[Saved entries]
○ ○ ○ ○ ○ ○ ○
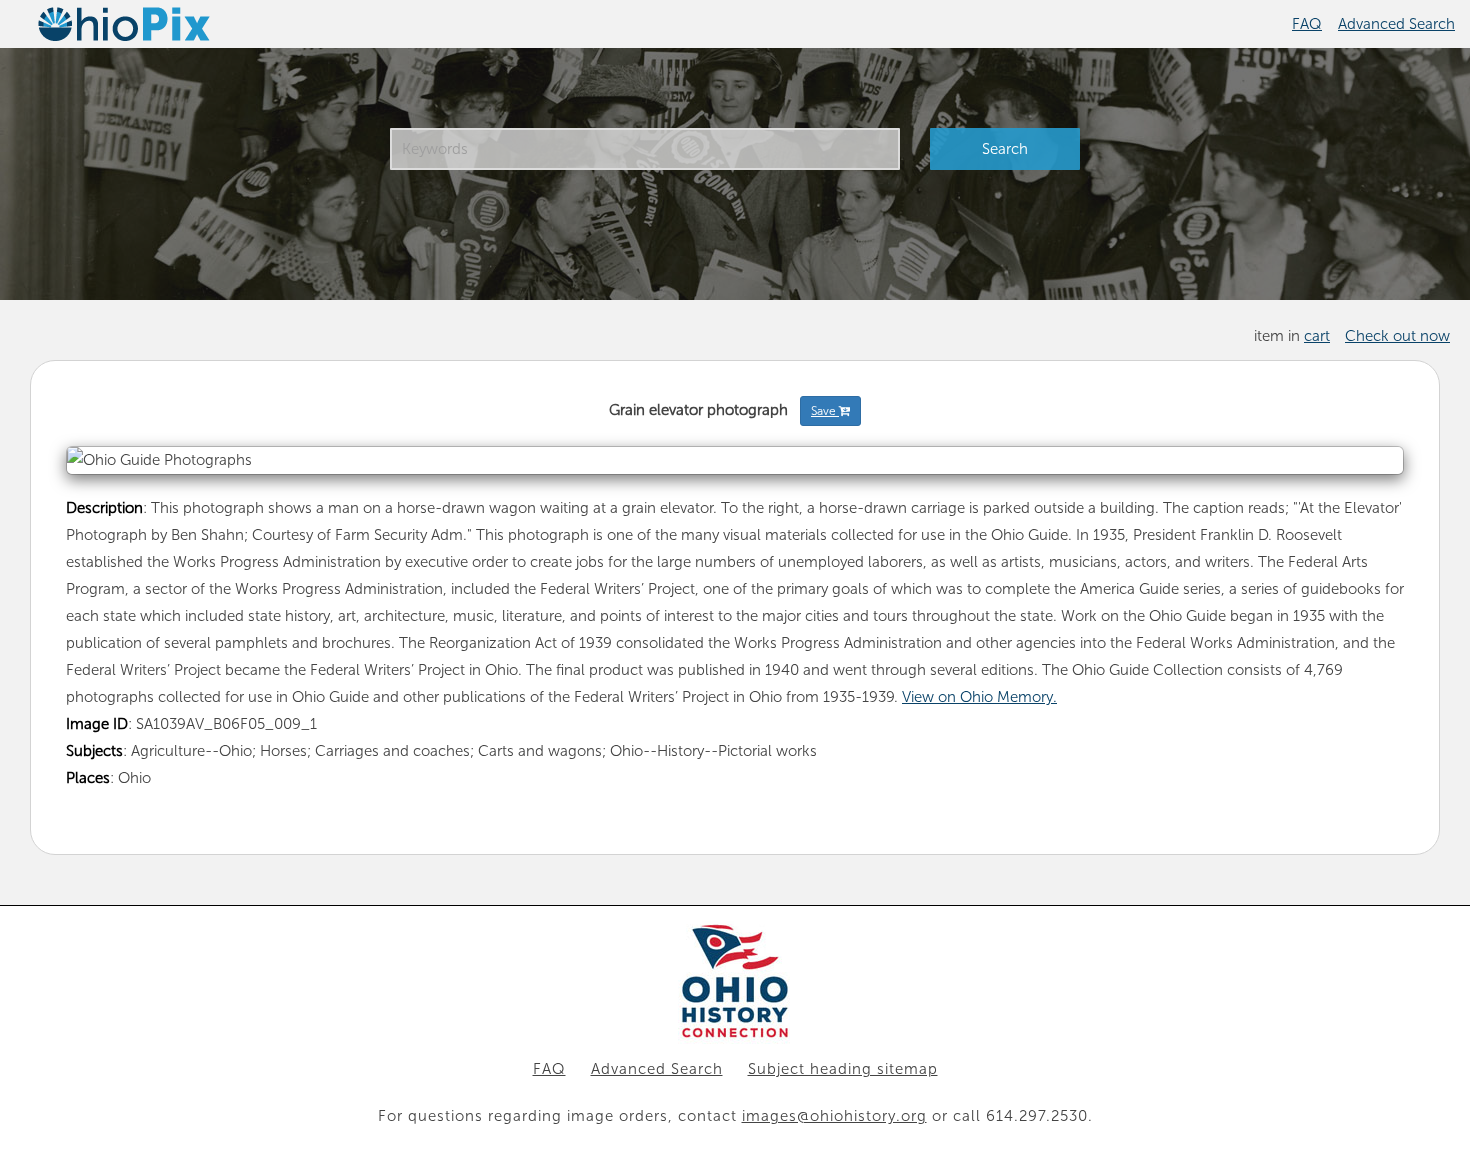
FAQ (1307, 24)
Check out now (1397, 336)
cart (1317, 336)
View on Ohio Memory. (979, 697)
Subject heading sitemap (843, 1069)
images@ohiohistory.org (834, 1116)
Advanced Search (1396, 24)
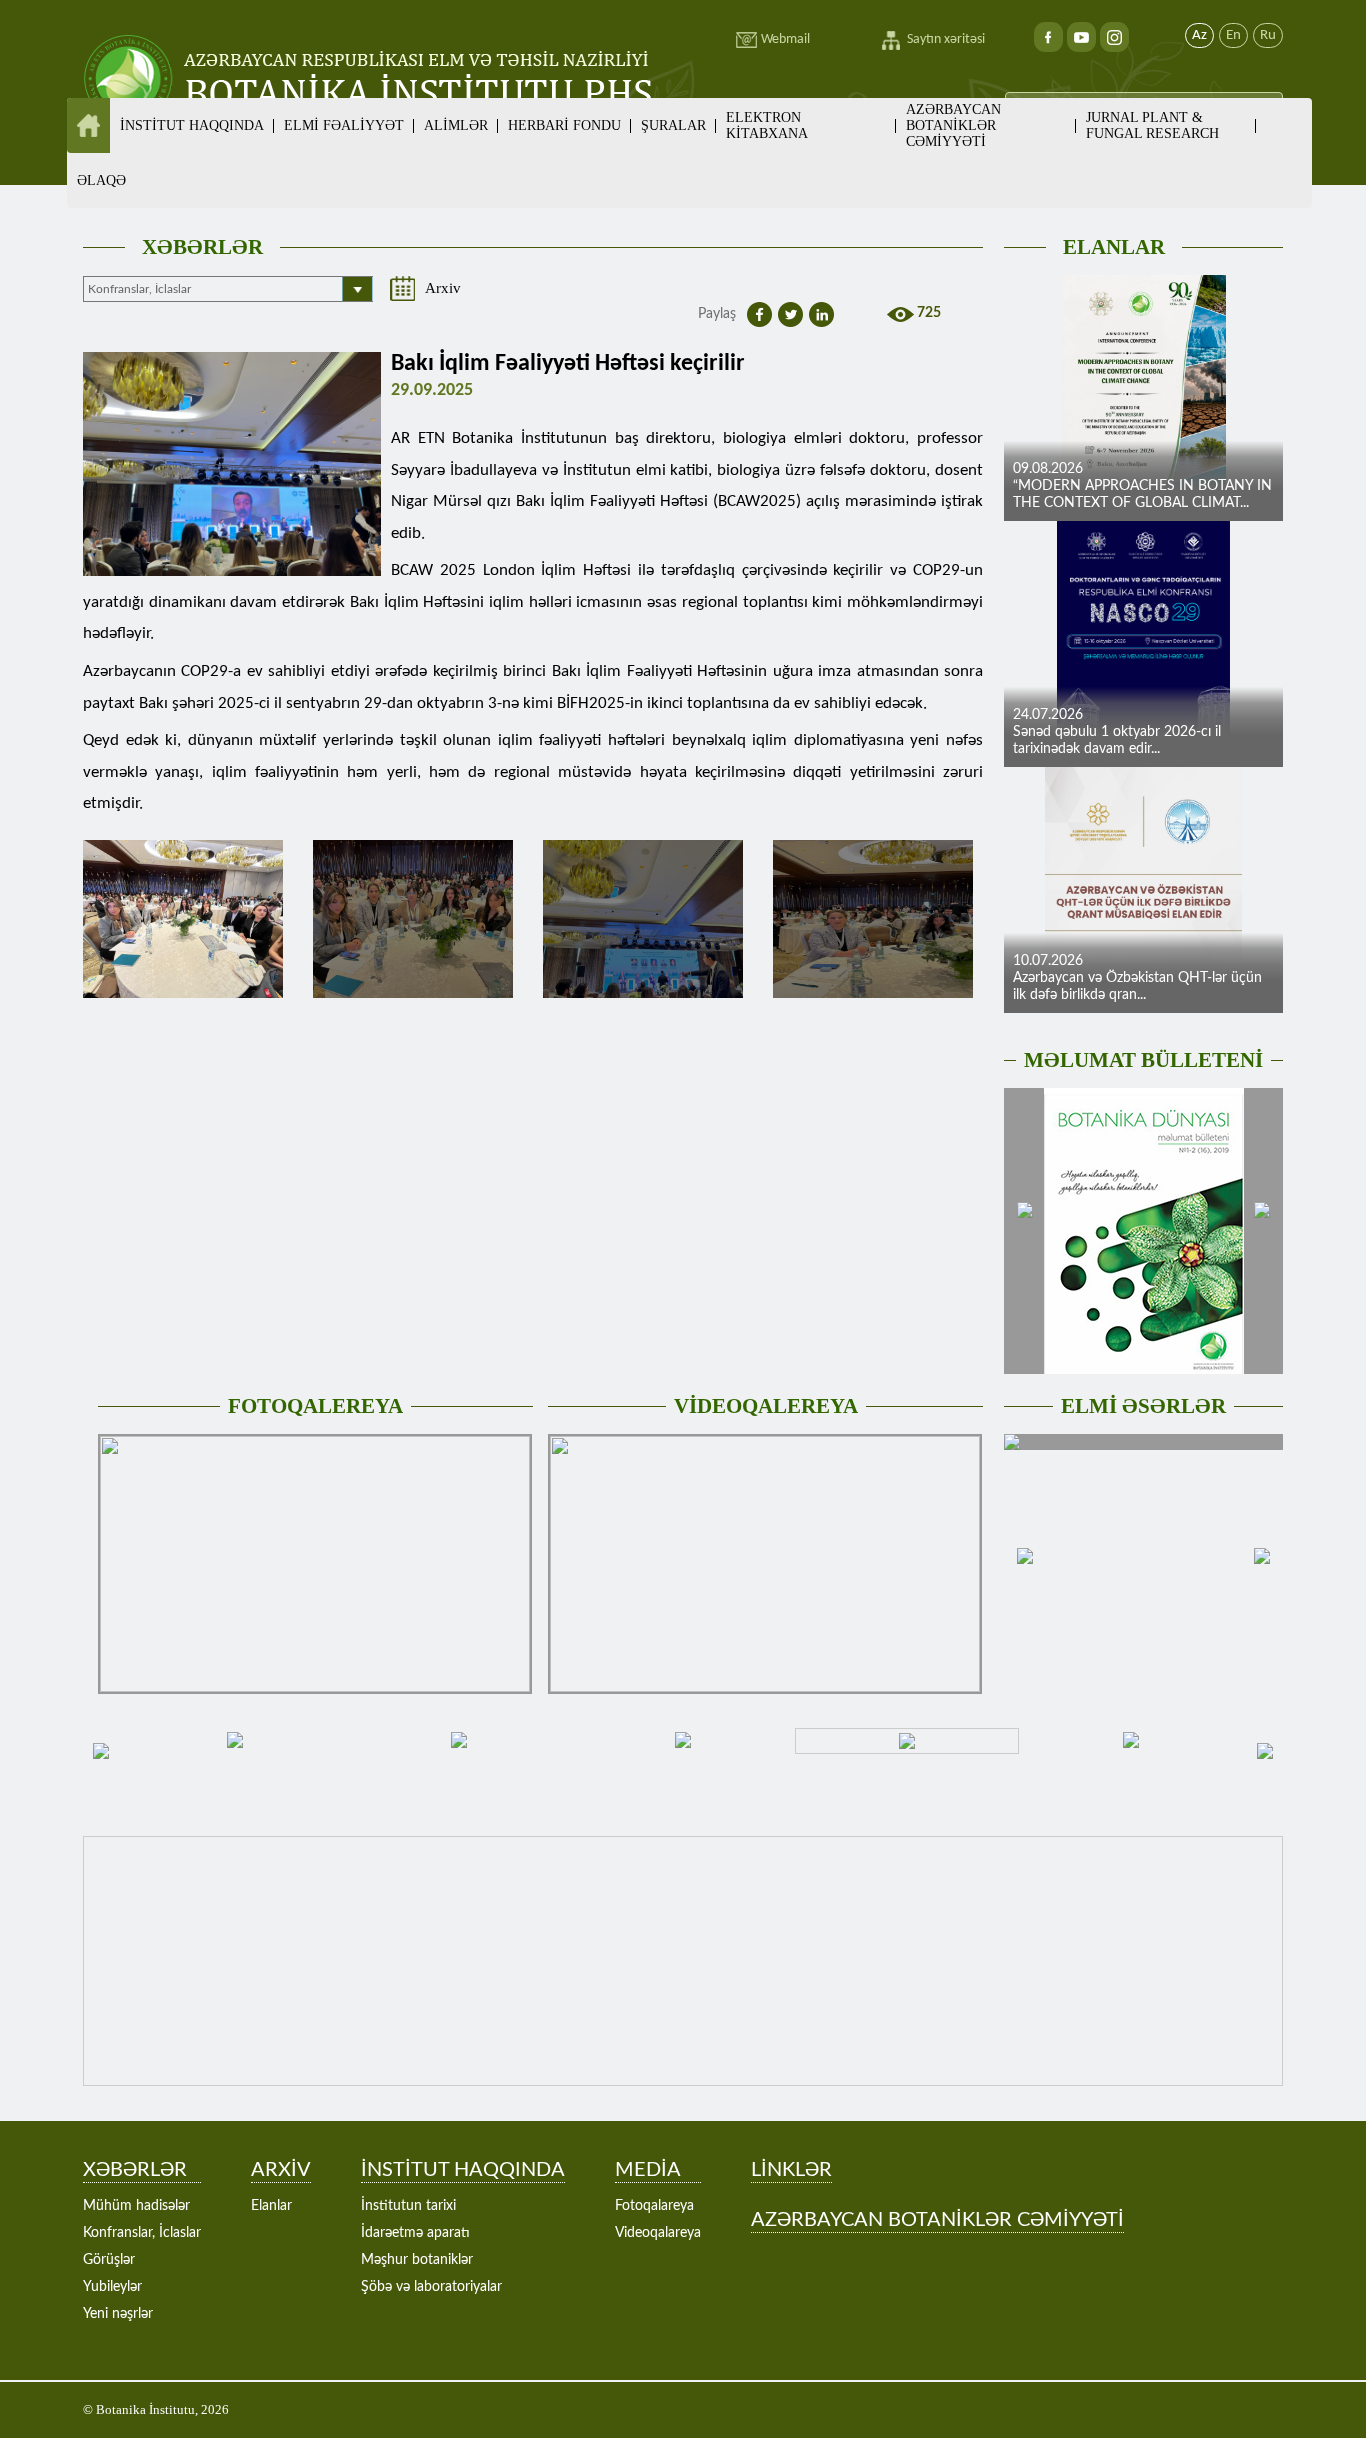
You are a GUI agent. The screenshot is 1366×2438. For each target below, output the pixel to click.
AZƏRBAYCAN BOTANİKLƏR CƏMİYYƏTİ (953, 125)
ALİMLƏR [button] (456, 125)
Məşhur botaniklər (417, 2260)
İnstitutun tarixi (408, 2206)
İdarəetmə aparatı (415, 2233)
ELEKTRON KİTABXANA (767, 125)
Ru (1268, 35)
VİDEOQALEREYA (766, 1406)
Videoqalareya (658, 2233)
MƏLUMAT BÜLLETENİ (1143, 1060)
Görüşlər (109, 2260)
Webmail (785, 39)
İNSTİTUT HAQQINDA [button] (192, 125)
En (1233, 35)
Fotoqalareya (654, 2206)
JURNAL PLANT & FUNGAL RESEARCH (1152, 125)
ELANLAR (1114, 247)
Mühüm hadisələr (136, 2206)
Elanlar (271, 2206)
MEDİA (648, 2170)
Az (1199, 35)
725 (929, 313)
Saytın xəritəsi (946, 39)
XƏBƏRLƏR (202, 247)
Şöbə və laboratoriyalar (431, 2287)
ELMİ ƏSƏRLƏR (1143, 1406)
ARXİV (281, 2170)
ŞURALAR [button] (673, 125)
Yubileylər (112, 2287)
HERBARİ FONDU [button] (564, 125)
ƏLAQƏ (101, 180)
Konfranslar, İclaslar (142, 2233)
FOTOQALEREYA (315, 1406)
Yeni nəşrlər (118, 2314)
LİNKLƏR (791, 2170)
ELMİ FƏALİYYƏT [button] (344, 125)
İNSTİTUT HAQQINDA (463, 2170)
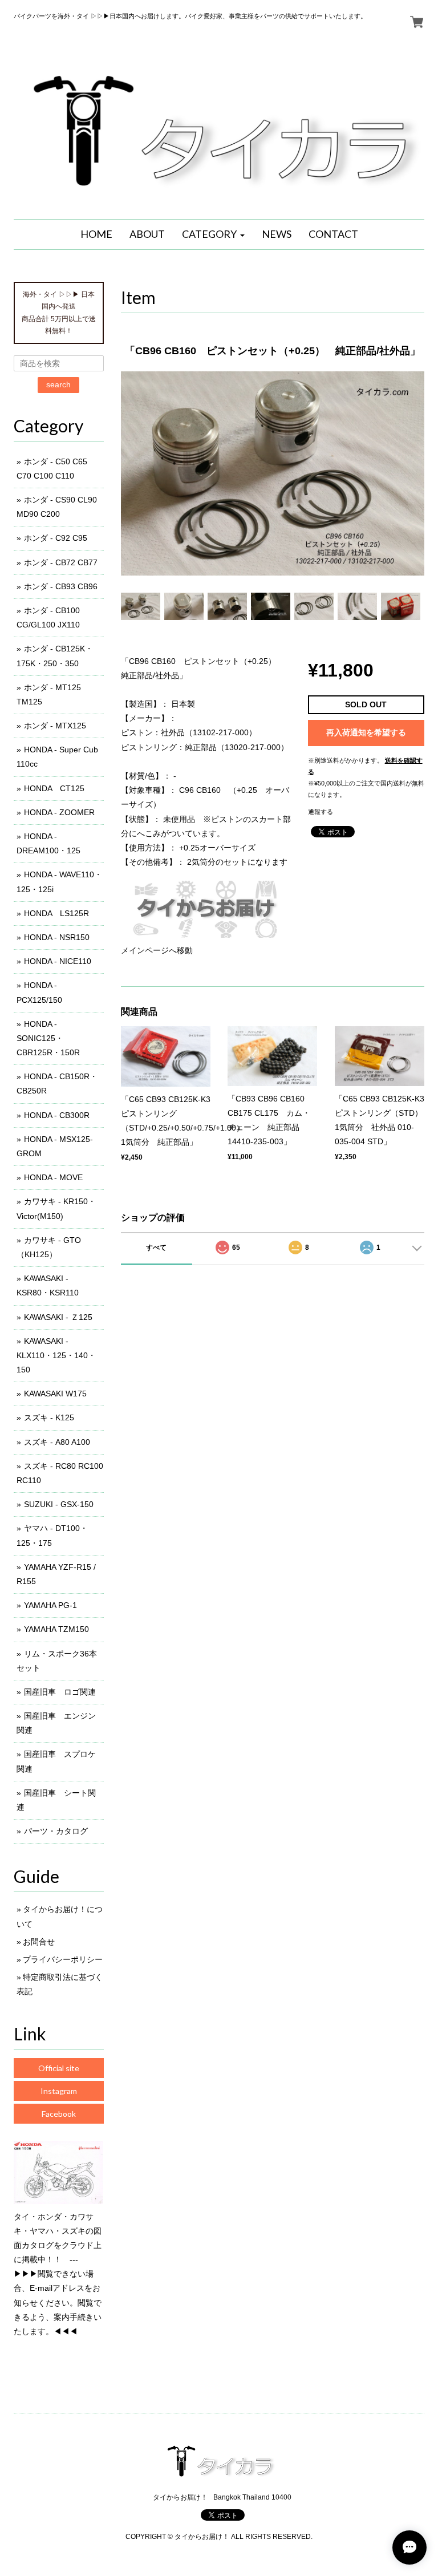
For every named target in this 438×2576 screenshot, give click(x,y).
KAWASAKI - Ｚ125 (58, 1317)
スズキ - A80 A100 (57, 1442)
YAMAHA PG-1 (50, 1605)
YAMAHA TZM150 (56, 1629)
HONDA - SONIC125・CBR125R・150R (48, 1038)
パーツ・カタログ (56, 1831)
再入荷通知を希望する (366, 732)
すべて (156, 1247)
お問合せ (39, 1941)
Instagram (58, 2091)
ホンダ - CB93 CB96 (61, 586)
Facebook (59, 2114)
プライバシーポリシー (63, 1959)
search (58, 384)
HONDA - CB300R (57, 1115)
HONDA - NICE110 (57, 961)
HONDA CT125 (54, 788)
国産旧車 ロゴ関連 (60, 1691)
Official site (58, 2068)
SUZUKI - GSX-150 (59, 1504)
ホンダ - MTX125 (55, 725)
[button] (213, 234)
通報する (320, 811)
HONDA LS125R (56, 913)
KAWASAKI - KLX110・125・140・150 (56, 1355)
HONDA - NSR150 (57, 937)
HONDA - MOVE (53, 1177)
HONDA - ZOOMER (59, 812)
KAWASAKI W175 (55, 1393)
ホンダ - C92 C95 (55, 537)
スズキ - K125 (49, 1417)
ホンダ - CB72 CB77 (61, 562)
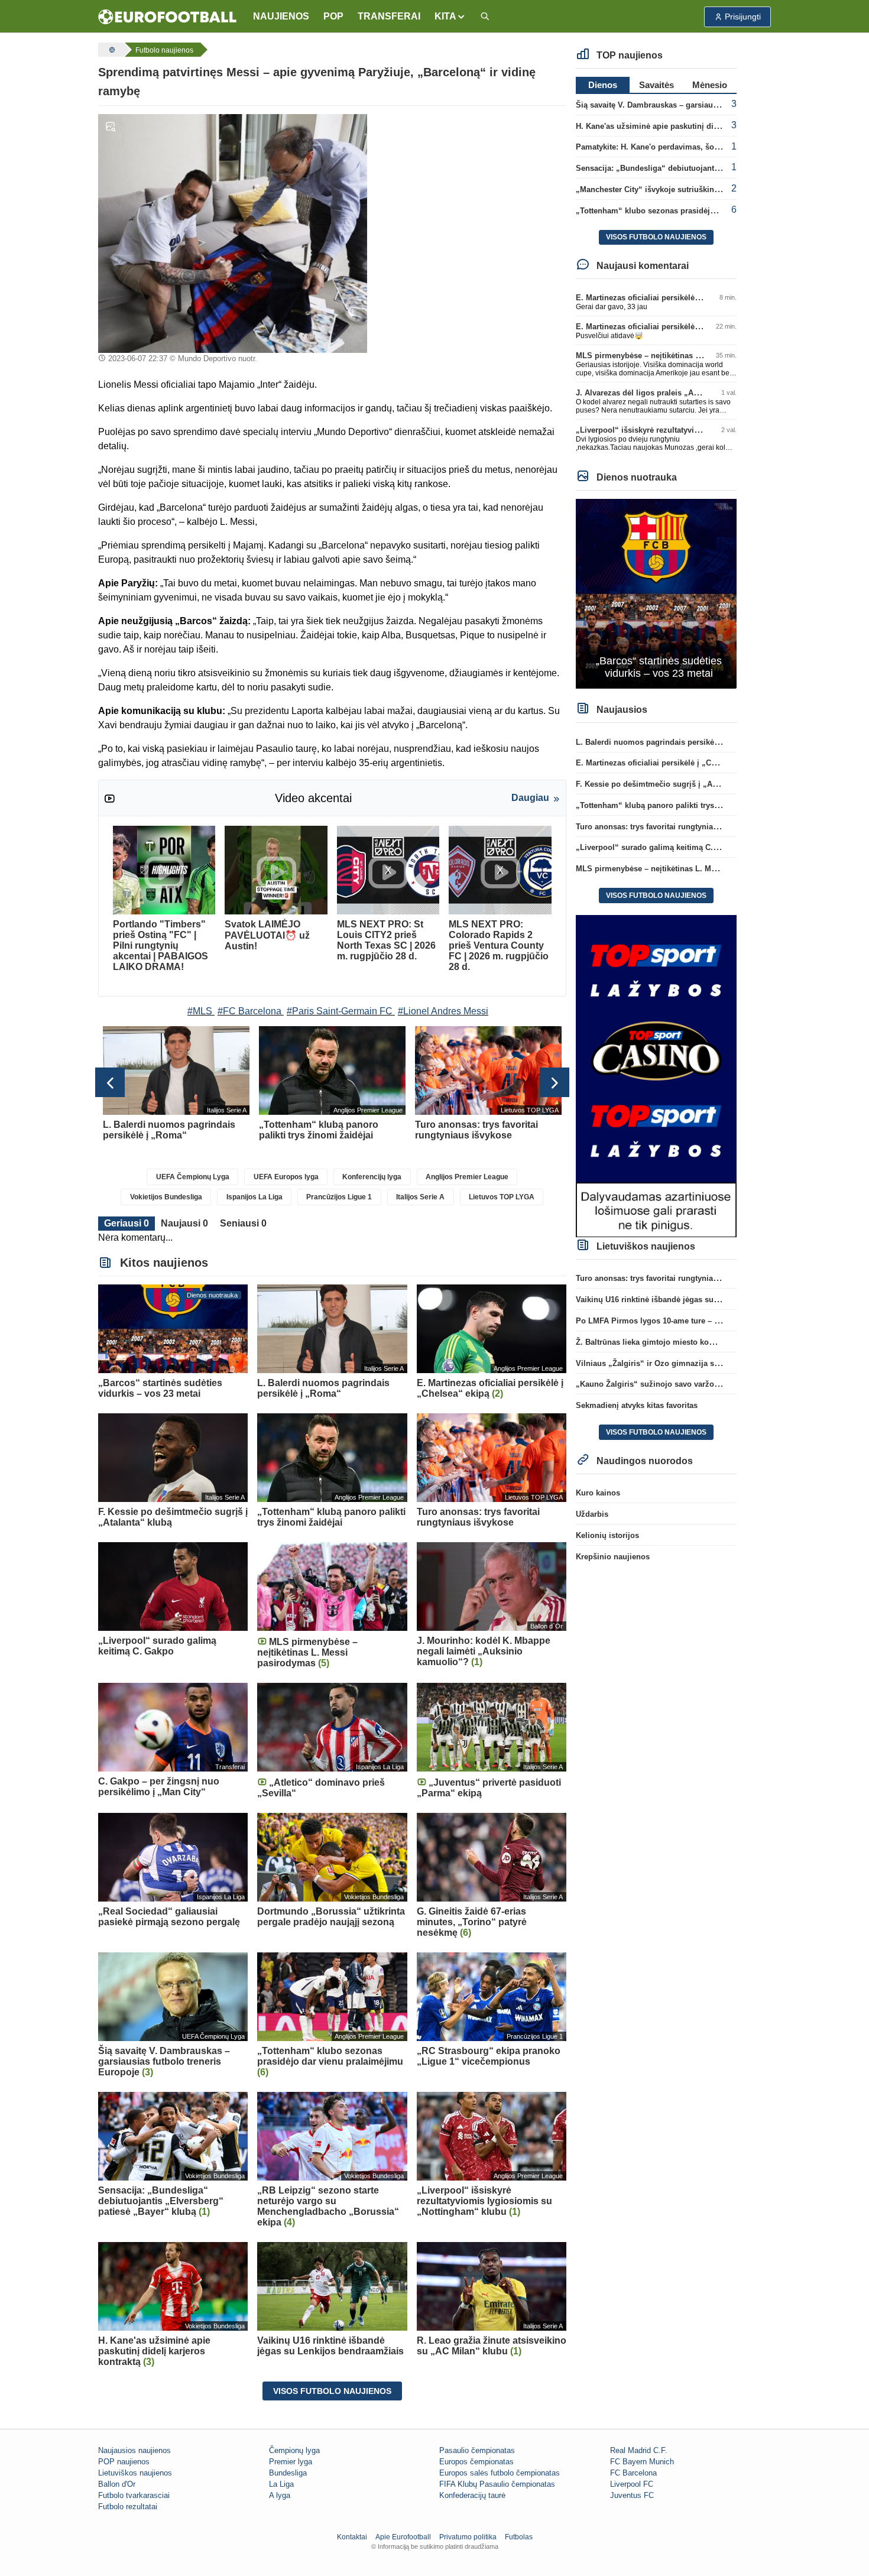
○ ○ ○ ○ ○ ○ ○
Assignment: Pictures aside, every entry above must be repeated exactly.

Worked solution:
FAQ (1307, 24)
Check out now (1397, 336)
cart (1317, 336)
View on Ohio Memory. (979, 697)
Subject heading sitemap (843, 1069)
images@ohiohistory.org (834, 1116)
Advanced Search (1396, 24)
You are a GUI agent. The screenshot is 1366×2438. For each target below, output the pixel to click.
AZƏRBAYCAN BOTANİKLƏR CƏMİYYƏTİ (953, 125)
ALİMLƏR [button] (456, 125)
Məşhur botaniklər (417, 2260)
İnstitutun tarixi (408, 2206)
İdarəetmə aparatı (415, 2233)
ELEKTRON KİTABXANA (767, 125)
Ru (1268, 35)
VİDEOQALEREYA (766, 1406)
Videoqalareya (658, 2233)
MƏLUMAT BÜLLETENİ (1143, 1060)
Görüşlər (109, 2260)
Webmail (785, 39)
İNSTİTUT HAQQINDA [button] (192, 125)
En (1233, 35)
Fotoqalareya (654, 2206)
JURNAL PLANT & FUNGAL RESEARCH (1152, 125)
ELANLAR (1114, 247)
Mühüm hadisələr (136, 2206)
Elanlar (271, 2206)
MEDİA (648, 2170)
Az (1199, 35)
725 (929, 313)
Saytın xəritəsi (946, 39)
XƏBƏRLƏR (202, 247)
Şöbə və laboratoriyalar (431, 2287)
ELMİ ƏSƏRLƏR (1143, 1406)
ARXİV (281, 2170)
ŞURALAR [button] (673, 125)
Yubileylər (112, 2287)
HERBARİ FONDU [button] (564, 125)
ƏLAQƏ (101, 180)
Konfranslar, İclaslar (142, 2233)
FOTOQALEREYA (315, 1406)
Yeni nəşrlər (118, 2314)
LİNKLƏR (791, 2170)
ELMİ FƏALİYYƏT [button] (344, 125)
İNSTİTUT HAQQINDA (463, 2170)
For every named target in this 438×2576 screenshot, give click(x,y).
KAWASAKI - Ｚ125 (58, 1317)
スズキ - A80 A100 (57, 1442)
YAMAHA PG-1 (50, 1605)
YAMAHA TZM150 (56, 1629)
HONDA - SONIC125・CBR125R・150R (48, 1038)
パーツ・カタログ (56, 1831)
再入荷通知を希望する (366, 732)
すべて (156, 1247)
お問合せ (39, 1941)
Instagram (58, 2091)
ホンダ - CB93 CB96 (61, 586)
Facebook (59, 2114)
プライバシーポリシー (63, 1959)
search (58, 384)
HONDA - CB300R (57, 1115)
HONDA - NICE110 (57, 961)
HONDA CT125 (54, 788)
国産旧車 ロゴ関連 (60, 1691)
Official site (58, 2068)
SUZUKI - GSX-150 (59, 1504)
ホンダ - MTX125 (55, 725)
[button] (213, 234)
通報する (320, 811)
HONDA LS125R (56, 913)
KAWASAKI - KLX110・125・140・150 (56, 1355)
HONDA - NSR150 (57, 937)
HONDA - MOVE (53, 1177)
HONDA - ZOOMER (59, 812)
KAWASAKI W175 (55, 1393)
ホンダ - C92 C95 (55, 537)
スズキ - K125 (49, 1417)
ホンダ - CB72 CB77 (61, 562)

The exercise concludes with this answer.